Experiment Capture in the Biology Lab -- Disguised as a Lab Assistant for Cell Biologists
Larry Arnstein, University of Washington
Seminar on People, Computers, and Design
Stanford University November 2, 2001
The biology lab workbench is a place where information is both created and needed. Yet, due to the need for lab workers to remain focused on the task at hand rather than on interfacing with computer systems, the workbench remains a largely computer-free zone. Most biologists split their time between the physical lab environment and an often remote traditional office environment where information can be accessed and disseminated in a digital form. One result of this division is that the details of experimental procedures and outcomes are not adequately recorded, leading to inefficiency and lost opportunity. Our thesis is that any view of the laboratory of the future demands that digital and physical worlds become integrated. We start with the goal of capturing the details of experimental activity for use in a variety of important applications, while providing the ease-of-use, flexibility and extensibility needed to penetrate the laboratory research environment.

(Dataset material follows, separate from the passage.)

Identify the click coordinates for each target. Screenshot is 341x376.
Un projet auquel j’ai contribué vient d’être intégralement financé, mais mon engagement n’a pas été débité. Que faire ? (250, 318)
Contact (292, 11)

This research program investigates the user interfaces, applications, programming tools, computing devices, and middleware technologies required for the lab of the future.
Larry Arnstein joined the University of Washington, Department of Computer Science & Engineering as an Assistant Research Professor in September of 1999 from the Stratos Product Development Group, LLC, a product design consulting firm in Seattle. Prior to Stratos, Larry had been the Director of Consulting Services for Cadence Design Systems in Japan where he lived with his wife for four years after Graduating with a PhD from Carnegie Mellon University, Department of Electrical and Computer Engineering in 1993. Larry's a research focus at the time was on design tools and methodologies for integrated circuits.
Prior to his graduate work, Larry was an IC designer and then sales representative for the Hewlett-Packard Company. He earned his Bachelors degree in Computer Engineering from Case Western Reserve University in 1985. His current research focus is on the application of emerging ubiquitous computing technologies to problems in bioinformatics. Larry is a member of the ACM and IEEE Computer Society and is affiliated with the Cell Systems Initiative program within the department of Bioengineering.